— SELECTED EXCERPT —
Chia Mint Smoothie
This evenings Chia Mint Smoothie turned out pretty darn yummy I must say. I had bought a large bag of fresh organic mint leaves and stared at it for some time, debating just how much to put in my smoothie. I really didn’t know how strong the flavor was going to be and feared over powering the recipe with it. I packed a full cup of just the leaves. I looked at it from the top, I viewed it at eye level, I held the measuring cup to my nose and inhaled the aroma deeply, I fluffed the leaves, I pushed them down, I hummed and I hawed…then I just lost control and without hesitating I dumped the whole cup in the blender. I hit the on switch and hoped for the best. Growing up as an only child, I have learned to easily entertain myself. :) End result… I think I could have easily added more mint. You can adjust the measurement to whatever strikes your fancy.
- 4 cups kale, stems mainly removed
- 2 cups of water (or coconut water for absolute decadence!!)
- 1 cup fresh mint (1 oz) – could add more if desired
- 1 banana, ripe (3 3/4 oz)
- 1 cup frozen raspberries, organic
- 2 Tbsp chia seeded, soaked in 1 cup of water
- 1 scoop Sun Warrior Raw Vegan Protein Powder
- 1 Tbsp vanilla extract
- 1 tsp NuStevia powder (or chosen sweetener)
- Blend water and greens in the blender first. This will help with the texture.
- Add the remaining ingredients and blend until smooth.
- **I add a handful of ice to my smoothies too.**
Tip to always remember!
- Blending fruits and vegetables together breaks down the cells of plants and improves digestibility. BUT even with that, be sure to chew your smoothies. The chewing process starts the release of the saliva in your mouth. The mixture of saliva and your food is where digestion begins. This is a very healthy habit to get into. It may feel strange at first but soon it will become an automatic response.
- Calories: 431
- Fat: 8.3
- Fiber: 23
- Carbs: 65.6
- Protein: 30
Our Star Ingredients Today – Fresh Mint!
- While peppermint leaves are available throughout the year, they are especially good in warm weather when they can give a burst of cool flavor to a summary salad or beverage.
- Peppermint has greenish-purple lance-shaped leaves while the rounder leaves of spearmint are more of a grayish green color. The taste of both peppermint and spearmint bear a flavor that can be described as a cross between pepper and chlorophyll, with peppermint being a bit stronger and spearmint being a little more cool and subtle.

— MATERIAL SHOWN —

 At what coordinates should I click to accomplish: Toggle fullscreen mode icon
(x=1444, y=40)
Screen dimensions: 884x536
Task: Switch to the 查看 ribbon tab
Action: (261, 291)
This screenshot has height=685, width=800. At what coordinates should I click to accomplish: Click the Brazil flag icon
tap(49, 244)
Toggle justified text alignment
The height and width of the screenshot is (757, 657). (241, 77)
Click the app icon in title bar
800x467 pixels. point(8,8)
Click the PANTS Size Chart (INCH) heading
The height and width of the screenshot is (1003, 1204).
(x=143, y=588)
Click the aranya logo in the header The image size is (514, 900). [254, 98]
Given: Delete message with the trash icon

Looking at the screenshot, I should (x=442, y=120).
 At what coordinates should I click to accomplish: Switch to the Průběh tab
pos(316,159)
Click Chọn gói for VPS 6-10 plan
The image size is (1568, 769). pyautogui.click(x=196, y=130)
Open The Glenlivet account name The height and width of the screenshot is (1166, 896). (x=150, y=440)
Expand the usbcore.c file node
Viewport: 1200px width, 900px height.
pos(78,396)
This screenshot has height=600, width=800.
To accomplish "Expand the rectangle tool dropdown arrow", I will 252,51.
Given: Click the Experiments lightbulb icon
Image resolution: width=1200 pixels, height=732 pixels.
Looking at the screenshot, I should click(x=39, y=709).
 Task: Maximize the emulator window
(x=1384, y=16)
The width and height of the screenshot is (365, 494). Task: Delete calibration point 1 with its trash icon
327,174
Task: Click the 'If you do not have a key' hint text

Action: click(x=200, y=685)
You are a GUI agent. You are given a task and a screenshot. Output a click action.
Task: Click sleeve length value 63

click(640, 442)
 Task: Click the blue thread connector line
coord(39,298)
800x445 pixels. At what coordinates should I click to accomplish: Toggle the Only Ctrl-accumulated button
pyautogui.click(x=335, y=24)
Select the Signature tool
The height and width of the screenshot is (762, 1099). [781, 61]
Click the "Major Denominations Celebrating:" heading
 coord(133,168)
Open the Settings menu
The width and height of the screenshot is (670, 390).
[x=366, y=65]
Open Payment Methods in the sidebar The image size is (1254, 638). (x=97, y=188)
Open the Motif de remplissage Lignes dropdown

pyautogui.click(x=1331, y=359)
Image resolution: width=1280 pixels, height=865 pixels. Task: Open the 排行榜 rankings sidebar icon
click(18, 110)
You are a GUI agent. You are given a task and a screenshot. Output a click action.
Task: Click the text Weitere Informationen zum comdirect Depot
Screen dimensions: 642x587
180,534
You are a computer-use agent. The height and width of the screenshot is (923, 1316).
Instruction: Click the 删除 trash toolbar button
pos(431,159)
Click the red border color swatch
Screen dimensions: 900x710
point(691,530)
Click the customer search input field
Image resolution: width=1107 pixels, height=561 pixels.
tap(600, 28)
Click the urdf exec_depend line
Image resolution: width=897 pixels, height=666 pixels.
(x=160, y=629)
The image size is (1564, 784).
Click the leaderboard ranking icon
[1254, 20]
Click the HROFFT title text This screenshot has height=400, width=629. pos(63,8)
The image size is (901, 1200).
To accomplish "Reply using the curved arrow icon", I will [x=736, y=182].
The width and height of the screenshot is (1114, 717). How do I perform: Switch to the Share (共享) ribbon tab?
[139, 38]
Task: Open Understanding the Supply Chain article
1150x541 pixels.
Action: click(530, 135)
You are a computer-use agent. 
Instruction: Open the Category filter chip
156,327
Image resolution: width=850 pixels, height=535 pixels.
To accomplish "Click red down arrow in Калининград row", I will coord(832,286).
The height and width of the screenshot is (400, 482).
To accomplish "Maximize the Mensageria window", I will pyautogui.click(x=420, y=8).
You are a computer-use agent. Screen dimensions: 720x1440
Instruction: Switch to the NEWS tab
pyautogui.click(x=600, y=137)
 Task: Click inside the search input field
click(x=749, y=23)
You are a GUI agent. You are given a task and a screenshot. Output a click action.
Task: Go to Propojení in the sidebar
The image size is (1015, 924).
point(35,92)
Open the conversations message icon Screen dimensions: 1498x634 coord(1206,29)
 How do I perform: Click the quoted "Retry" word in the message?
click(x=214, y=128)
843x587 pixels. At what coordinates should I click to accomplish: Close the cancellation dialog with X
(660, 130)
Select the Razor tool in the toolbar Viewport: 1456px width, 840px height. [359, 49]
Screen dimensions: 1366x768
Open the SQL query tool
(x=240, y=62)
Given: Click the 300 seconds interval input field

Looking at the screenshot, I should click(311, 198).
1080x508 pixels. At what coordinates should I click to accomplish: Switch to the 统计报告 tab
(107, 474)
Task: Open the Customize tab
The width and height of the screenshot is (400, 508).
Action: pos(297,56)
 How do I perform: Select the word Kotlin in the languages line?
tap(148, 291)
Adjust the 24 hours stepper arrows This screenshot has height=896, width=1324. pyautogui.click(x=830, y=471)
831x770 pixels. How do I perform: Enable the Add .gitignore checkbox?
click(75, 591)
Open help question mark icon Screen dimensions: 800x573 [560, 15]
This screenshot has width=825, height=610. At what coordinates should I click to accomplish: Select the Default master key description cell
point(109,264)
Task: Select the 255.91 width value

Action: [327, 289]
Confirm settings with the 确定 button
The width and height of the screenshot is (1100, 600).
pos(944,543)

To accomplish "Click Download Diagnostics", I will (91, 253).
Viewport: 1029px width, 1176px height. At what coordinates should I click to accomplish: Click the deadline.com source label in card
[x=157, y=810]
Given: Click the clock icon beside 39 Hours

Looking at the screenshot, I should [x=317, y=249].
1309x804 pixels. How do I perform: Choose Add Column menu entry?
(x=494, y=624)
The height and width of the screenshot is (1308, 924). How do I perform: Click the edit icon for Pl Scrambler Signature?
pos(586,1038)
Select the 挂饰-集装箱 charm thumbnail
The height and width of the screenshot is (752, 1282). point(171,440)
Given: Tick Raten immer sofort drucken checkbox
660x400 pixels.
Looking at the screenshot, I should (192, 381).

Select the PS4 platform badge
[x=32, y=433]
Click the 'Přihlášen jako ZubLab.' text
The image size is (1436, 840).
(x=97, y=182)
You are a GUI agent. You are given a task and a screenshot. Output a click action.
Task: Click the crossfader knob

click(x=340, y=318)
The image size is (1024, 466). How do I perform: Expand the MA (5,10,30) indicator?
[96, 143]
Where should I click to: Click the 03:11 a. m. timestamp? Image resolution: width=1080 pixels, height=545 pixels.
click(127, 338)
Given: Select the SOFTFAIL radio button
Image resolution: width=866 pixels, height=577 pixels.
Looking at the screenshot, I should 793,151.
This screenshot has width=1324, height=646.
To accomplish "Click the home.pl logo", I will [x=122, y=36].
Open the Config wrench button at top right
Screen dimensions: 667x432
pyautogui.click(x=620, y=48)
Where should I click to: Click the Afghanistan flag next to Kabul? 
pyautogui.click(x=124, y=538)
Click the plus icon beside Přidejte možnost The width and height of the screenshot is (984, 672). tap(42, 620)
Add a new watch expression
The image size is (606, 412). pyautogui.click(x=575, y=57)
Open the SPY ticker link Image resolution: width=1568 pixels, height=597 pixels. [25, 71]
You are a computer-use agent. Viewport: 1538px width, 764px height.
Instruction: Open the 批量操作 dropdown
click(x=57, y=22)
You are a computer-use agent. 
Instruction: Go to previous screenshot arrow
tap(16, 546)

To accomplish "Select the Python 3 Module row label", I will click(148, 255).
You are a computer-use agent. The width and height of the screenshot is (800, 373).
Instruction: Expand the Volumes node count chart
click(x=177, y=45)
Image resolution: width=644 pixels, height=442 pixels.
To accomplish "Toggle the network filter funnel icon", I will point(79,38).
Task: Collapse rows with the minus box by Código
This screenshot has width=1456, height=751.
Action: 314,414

— TO DO —
List every nutrition entry that the chia mint smoothie recipe above gives, each with its value.

— RESPONSE —
- Calories: 431
- Fat: 8.3
- Fiber: 23
- Carbs: 65.6
- Protein: 30